◆ **Data to process**
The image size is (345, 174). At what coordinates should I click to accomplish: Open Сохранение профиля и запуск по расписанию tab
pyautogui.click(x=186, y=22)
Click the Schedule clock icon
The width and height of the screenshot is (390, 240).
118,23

◆ **Goal of the exercise**
Convert every line of the records above into a JSON list of strings, one string per line, with blank lines omitted.

◆ **Exercise output**
[
  "The image size is (345, 174). At what coordinates should I click to accomplish: Open Сохранение профиля и запуск по расписанию tab",
  "pyautogui.click(x=186, y=22)",
  "Click the Schedule clock icon",
  "The width and height of the screenshot is (390, 240).",
  "118,23"
]